§ **Questions on the material**:
**1.** List the four feature headings in the msgvault overview.
**2.** According to the msgvault overview, how are extracted attachments deduplicated?
**3.** In the msgvault overview, rename "inbox" to "mailbox" and reproduce the passage that begins at "Years of PDFs, photos, documents, and" and stops after "own and control.".

§ **Supplied passage**:
..............................

Your email and message data is yours. msgvault downloads a complete local copy of your email (from Gmail, IMAP, or local archives) and imports text messages from WhatsApp, iMessage, and Google Voice. Keyword search, analytics, the TUI, and the MCP server query local SQLite and Parquet files. Nothing contacts your live mailbox outside sync and deletion commands that you run explicitly. Optional vector search calls only the embedding endpoint you configure; use a local or self-hosted endpoint if message text must never leave your machine or network.
Years of PDFs, photos, documents, and spreadsheets buried in your inbox become ordinary files on your filesystem, deduplicated and instantly searchable. Your data is no longer locked behind a web interface or an API. It’s just files on disk that you own and control.
Features
Full Email Backup
Downloads complete messages from Gmail or any IMAP server, including raw MIME, labels, metadata, and every attachment. Every PDF, photo, spreadsheet, and document you’ve ever received or sent is extracted and stored locally, deduplicated by content hash.
Lightning-Fast TUI
Explore hundreds of thousands of messages with instant aggregation and drill-down. Powered by DuckDB over Parquet, hundreds of times faster than SQL JOINs, in a small footprint.
Full-Text Search
SQLite FTS5-powered search with Gmail-like query syntax. Search by sender, date, label, size, attachments, and more.
Semantic & Hybrid Search
Opt-in semantic search with vectors stored locally, plus hybrid ranking that fuses BM25 and vector similarity via Reciprocal Rank Fusion. Point msgvault at a local or self-hosted OpenAI-compatible embedding endpoint and query by meaning, not just keywords. Exposed through local CLI search, the HTTP API, and MCP server.

..............................

Stored data entries
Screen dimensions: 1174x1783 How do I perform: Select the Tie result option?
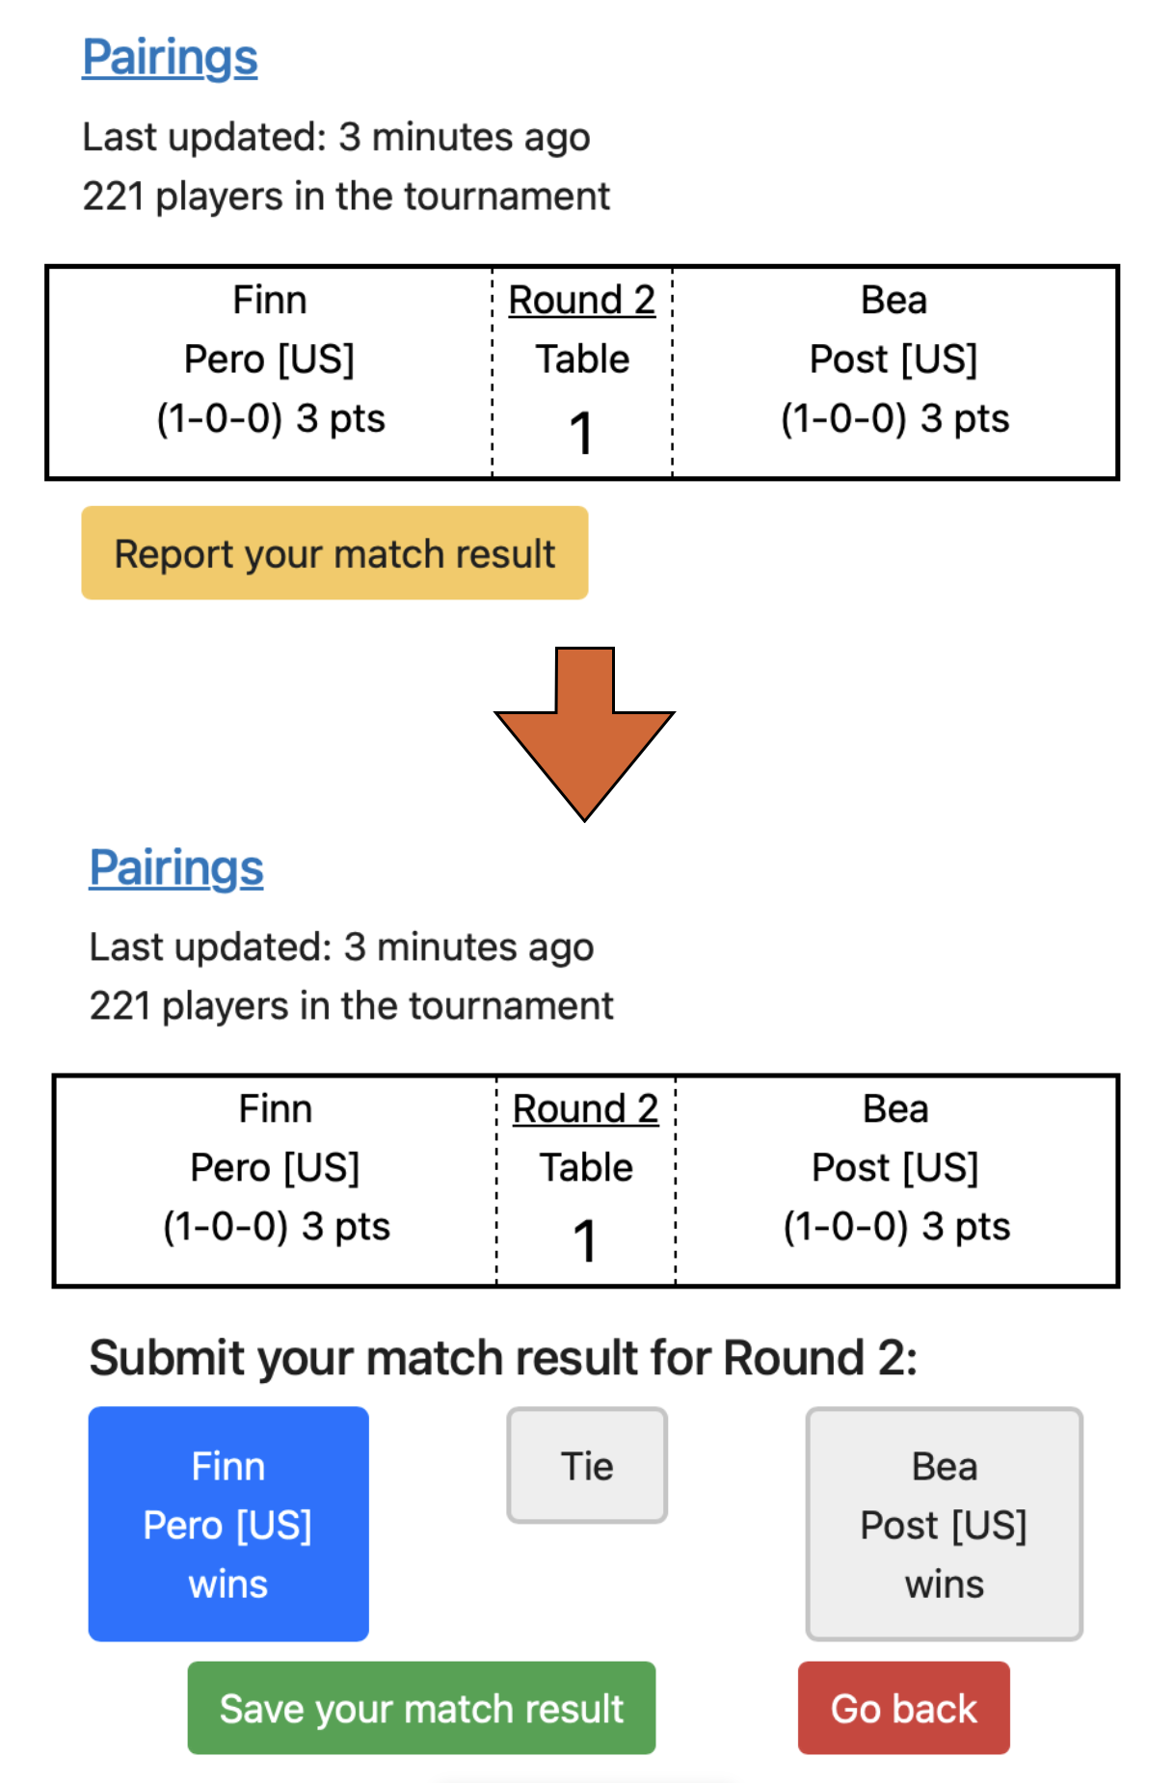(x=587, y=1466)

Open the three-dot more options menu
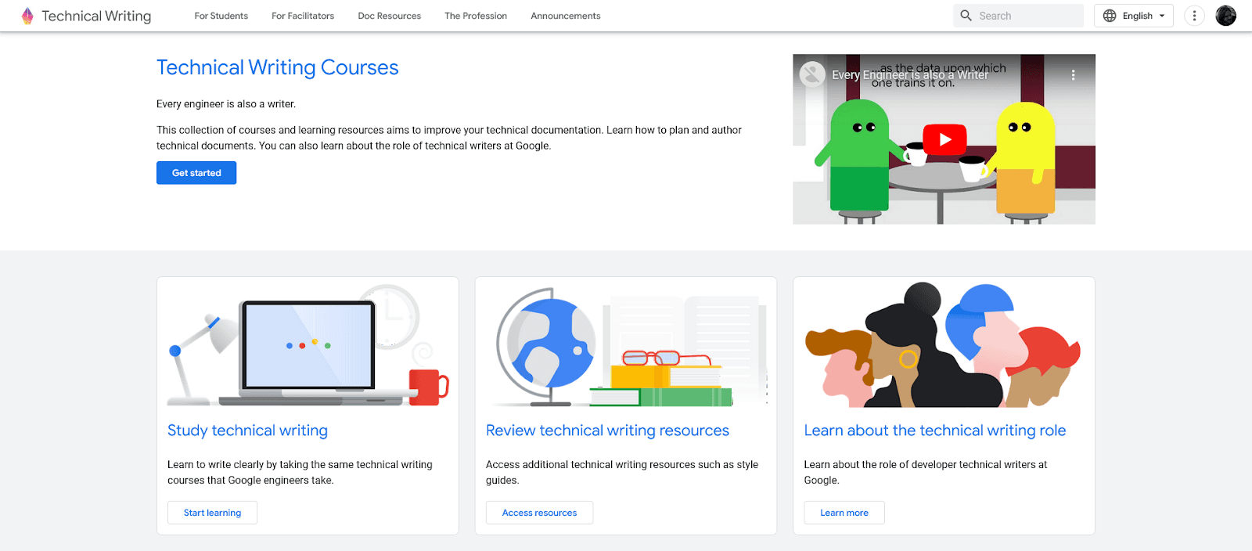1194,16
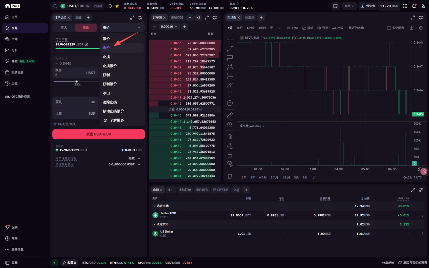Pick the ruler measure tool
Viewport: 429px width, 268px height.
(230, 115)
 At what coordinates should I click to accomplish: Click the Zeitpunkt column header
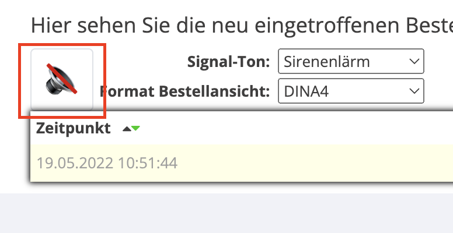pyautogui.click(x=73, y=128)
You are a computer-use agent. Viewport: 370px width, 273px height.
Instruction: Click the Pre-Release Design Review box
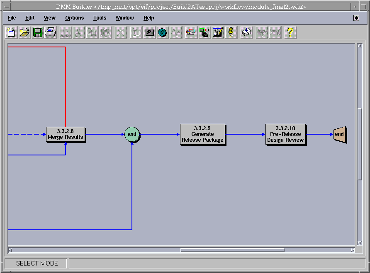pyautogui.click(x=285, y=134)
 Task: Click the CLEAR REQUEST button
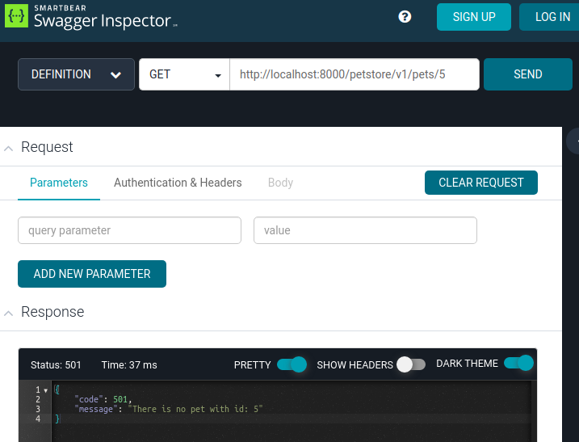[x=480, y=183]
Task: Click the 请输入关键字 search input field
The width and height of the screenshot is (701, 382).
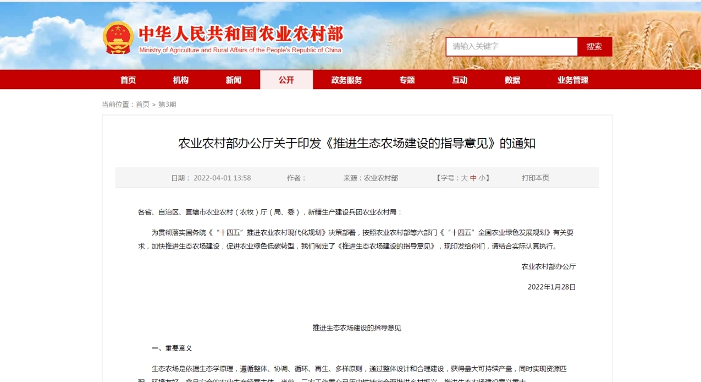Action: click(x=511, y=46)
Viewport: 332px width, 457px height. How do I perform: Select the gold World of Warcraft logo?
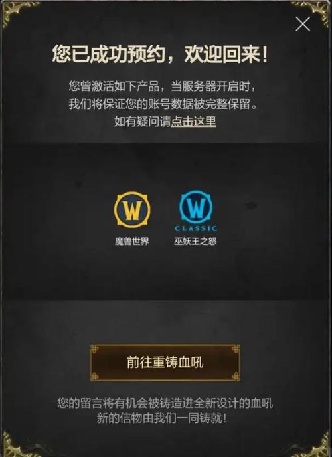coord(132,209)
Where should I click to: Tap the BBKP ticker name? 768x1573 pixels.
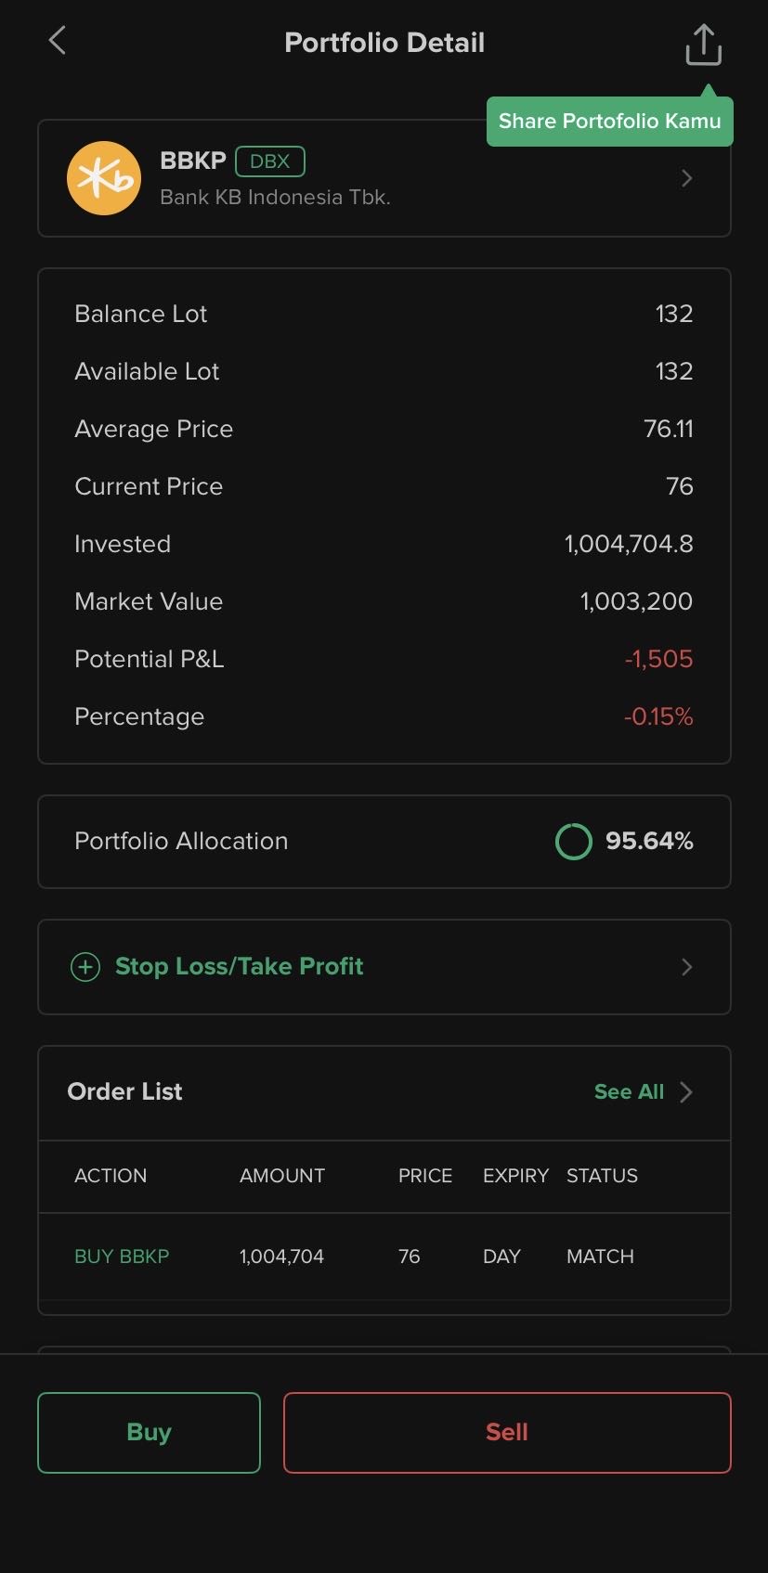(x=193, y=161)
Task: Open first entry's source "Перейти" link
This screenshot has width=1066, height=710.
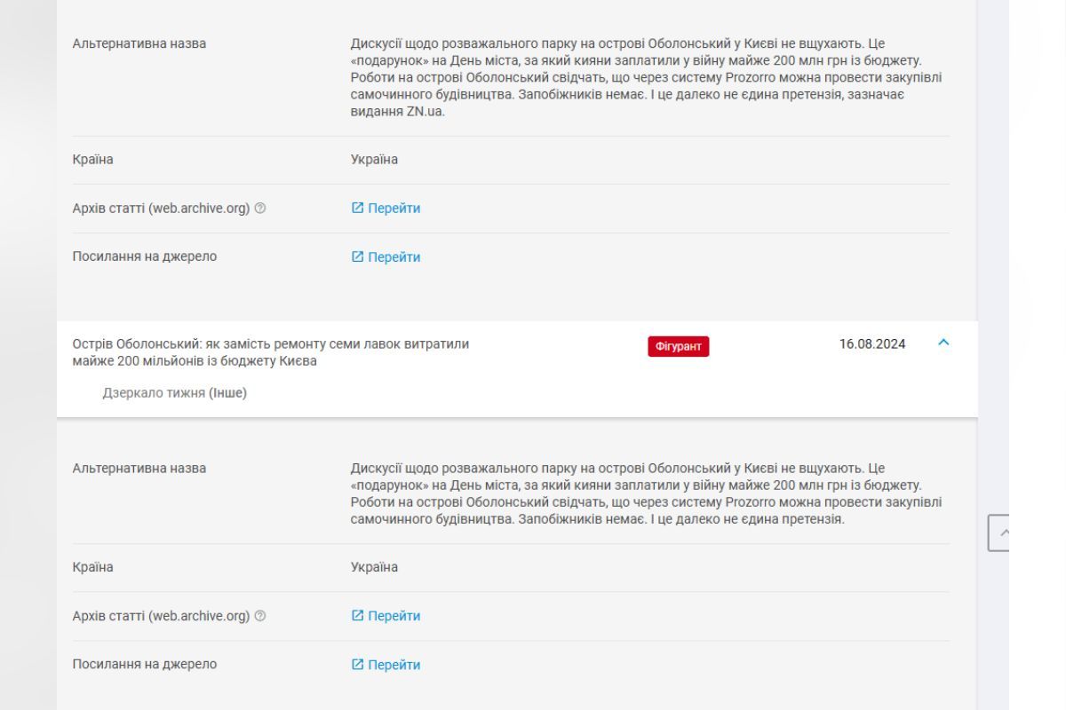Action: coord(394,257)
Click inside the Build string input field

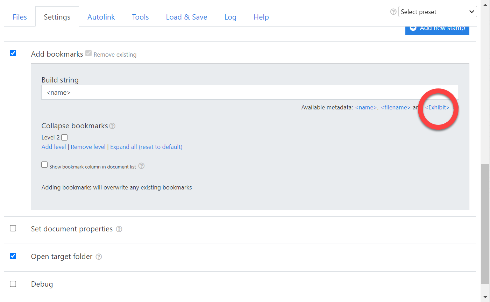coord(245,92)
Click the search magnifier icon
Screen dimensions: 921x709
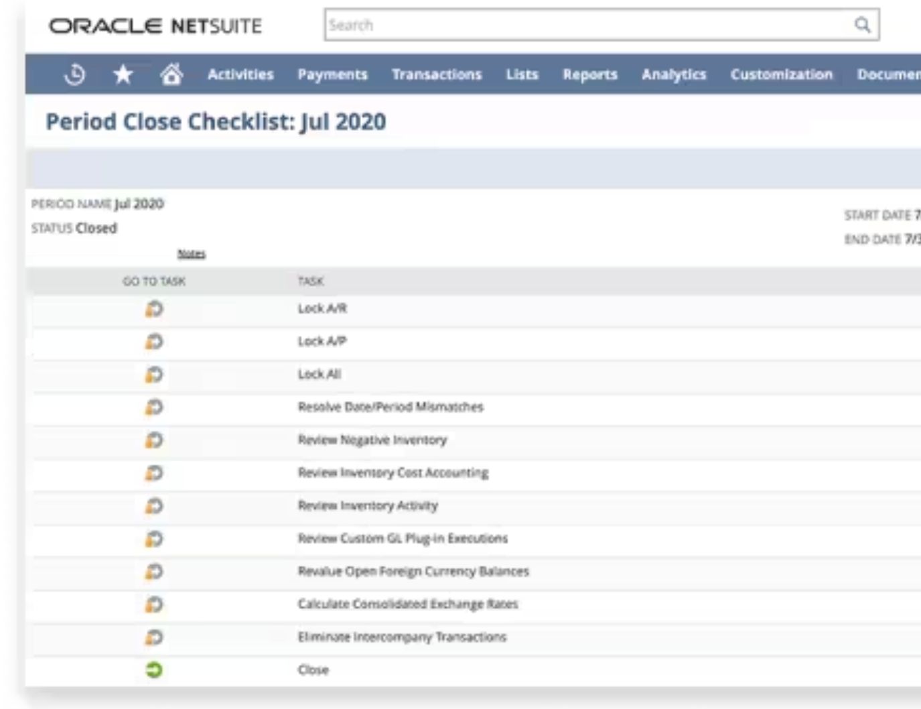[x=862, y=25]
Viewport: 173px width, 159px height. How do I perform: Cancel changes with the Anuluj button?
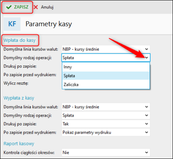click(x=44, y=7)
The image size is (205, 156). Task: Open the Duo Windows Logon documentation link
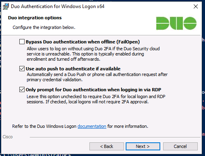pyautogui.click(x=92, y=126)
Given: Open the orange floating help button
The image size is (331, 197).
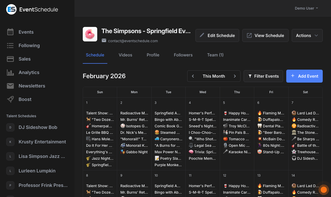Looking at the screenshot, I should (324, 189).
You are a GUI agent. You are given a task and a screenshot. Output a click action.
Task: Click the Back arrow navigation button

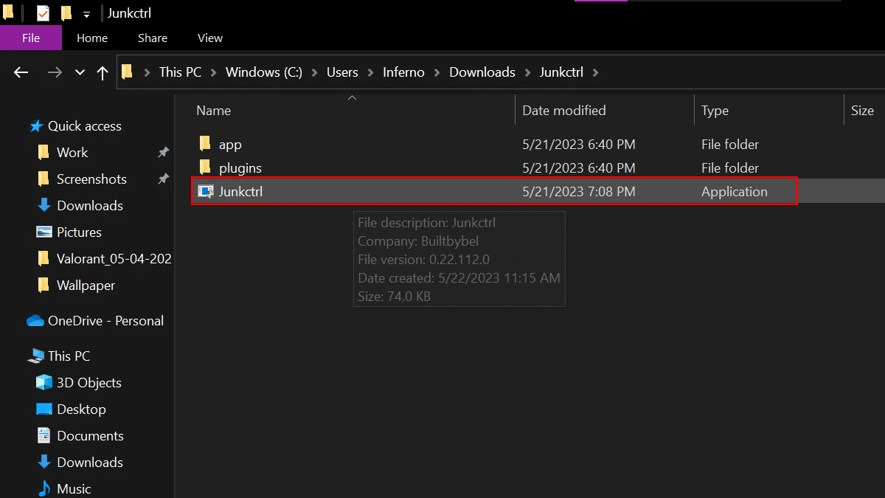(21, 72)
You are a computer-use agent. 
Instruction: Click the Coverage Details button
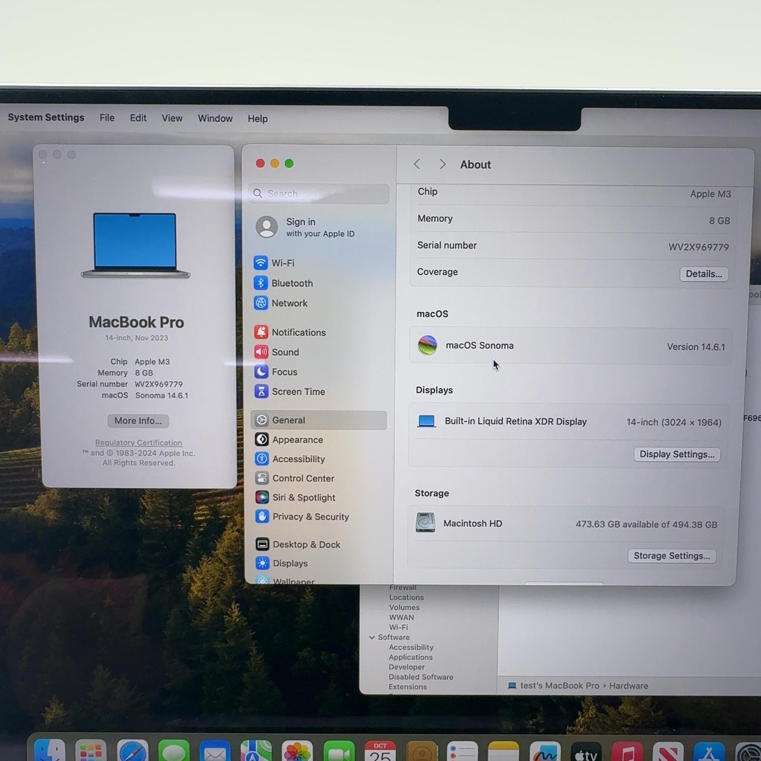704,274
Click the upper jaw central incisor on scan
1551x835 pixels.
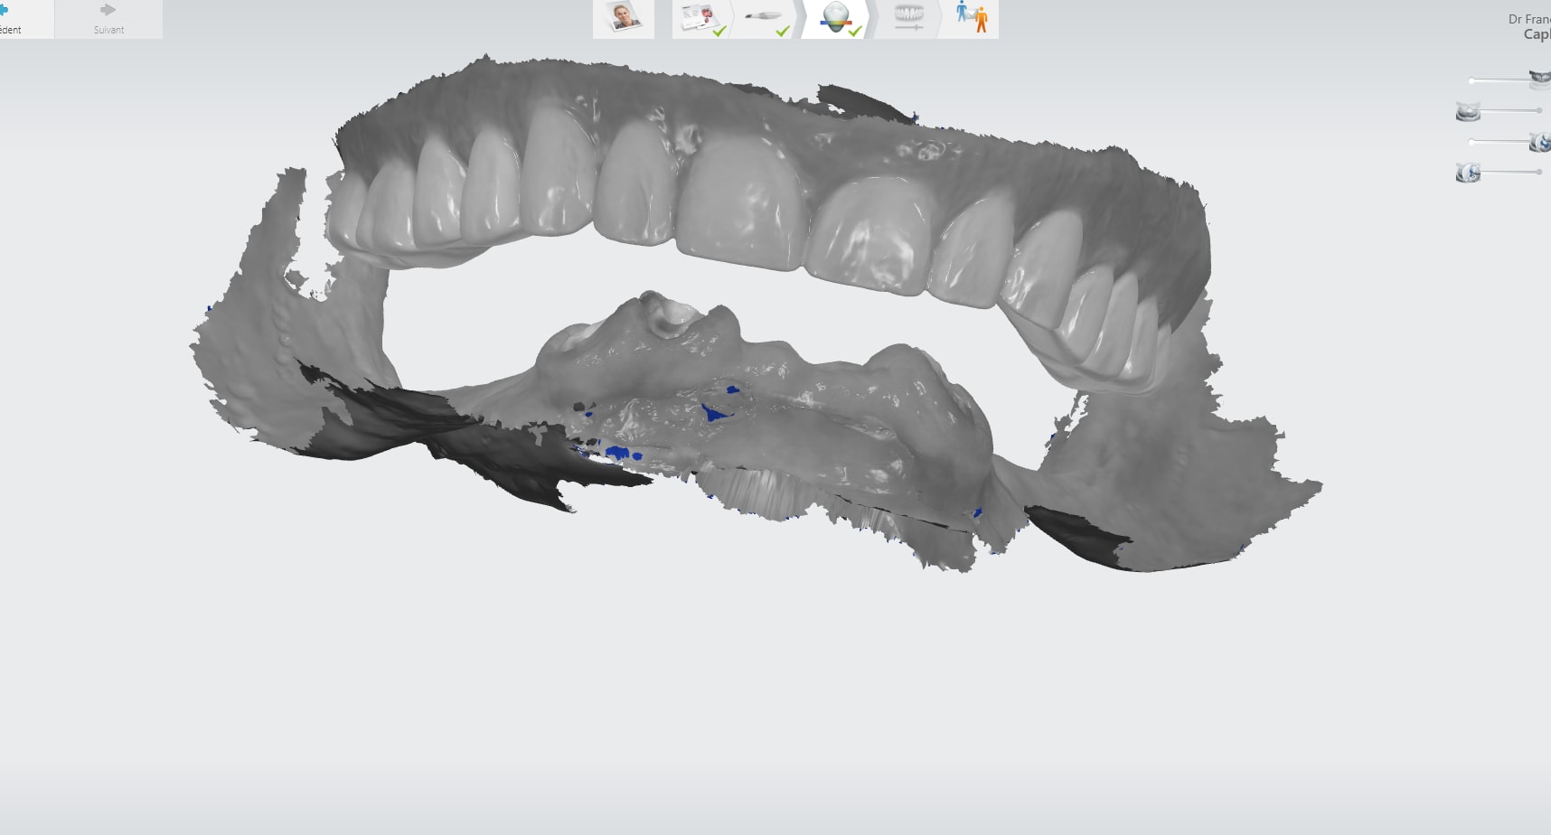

..............................

§ **Expected responses**:
**1.**
Full Email Backup
Lightning-Fast TUI
Full-Text Search
Semantic & Hybrid Search

**2.** By content hash.

**3.**
Years of PDFs, photos, documents, and spreadsheets buried in your mailbox become ordinary files on your filesystem, deduplicated and instantly searchable. Your data is no longer locked behind a web interface or an API. It’s just files on disk that you own and control.